Jika mereka yang jelas-jelas manusia yang dijamin Surga saja begitu hebatnya dalam berlomba-lomba dalam kebaikan, tentu kita sebagai manusia belakangan yang tidak ada yang menjamin Surga, tentu lebih berhak untuk banyak melakukan ibadah.
Terkhusus aktivitas membaca Alquran mereka memiliki perhatian yang sangat. Dalam Lathaif Al-Ma’arif, Ibnu Rajab rahmatullah ‘alaih menjelaskan, “Kebiasaan orang-orang terdahulu pada waktu Ramadan ialah membaca Alquran dalam shalat dan selainnya.”
Ini dia Jibril –‘alaihissalam– selalu mendatangi baginda Nabi Muhammad ﷺ di setiap Ramadan untuk mengajarinya Alquran. Pengkhususan Jibril pada waktu Ramadan tentu menjadi sinyal kuat bahwa Ramadan benar-benar waktu istimewa, sehingga ia pantas menjadi waktu tadarus Alquran.
Imam Al-Bukhari dan Imam Muslim meriwayatkan dari ‘Abdullah bin ‘Abbas radhiyallahu ‘anhuma, beliau menceritakan: “Adalah Nabi ﷺ merupakan sosok yang paling dermawan. Terlebih lagi pada waktu Ramadan, ketika Jibril menjumpainya untuk mengajarinya Alquran.

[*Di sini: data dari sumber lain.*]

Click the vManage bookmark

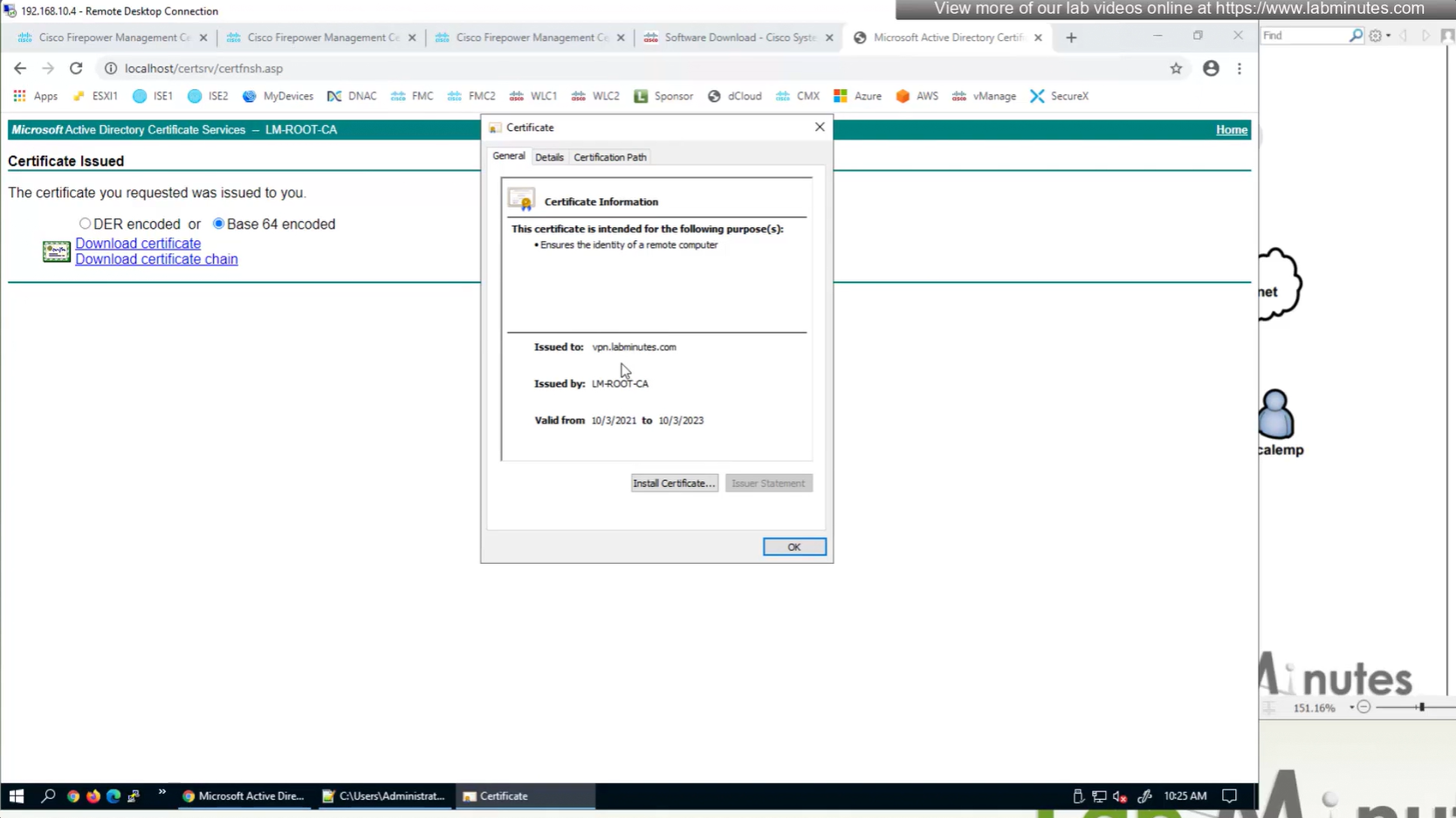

Jibril menemui beliau ﷺ di setiap malam Ramadan untuk mengajarinya Alquran Maka ketika Jibril menjumpainya, beliau ﷺ adalah orang yang paling dermawan, lebih dari angin yang bertiup.”
Mengenai riwayat ini, Ibnu Rajab menuturkan [Lathaif Al-Ma’arif: 243], “Dalam hadis Ibnu ‘Abbas, bahwa tadarus yang berlangsung antara beliau (Nabi ﷺ) dan Jibril di malam hari menunjukkan sunnahnya memperbanyak membaca Alquran malam hari Ramadan. Sebab di malam hari sudah tidak ada lagi kesibukkan, semangat menguat, hati dan lisan akan saling bersepakat untuk tadabbur, berdasarkan firman Allah, “Sesungguhnya bangun di waktu malam adalah lebih tepat (untuk khusyu’) dan bacaan di waktu itu lebih berkesan.” [QS. Al-Muzammil : 6]”
Lihatlah Amirul Mukminin ‘Utsman bin ‘Affan radhiyallahu ‘anhu bagaimana beliau bersama Alquran pada waktu Ramadan. Dikabarkan bahwa beliau menghidupkan seluruh malamnya. Beliau membaca Alquran di setiap rakaat shalat yang beliau kerjakan.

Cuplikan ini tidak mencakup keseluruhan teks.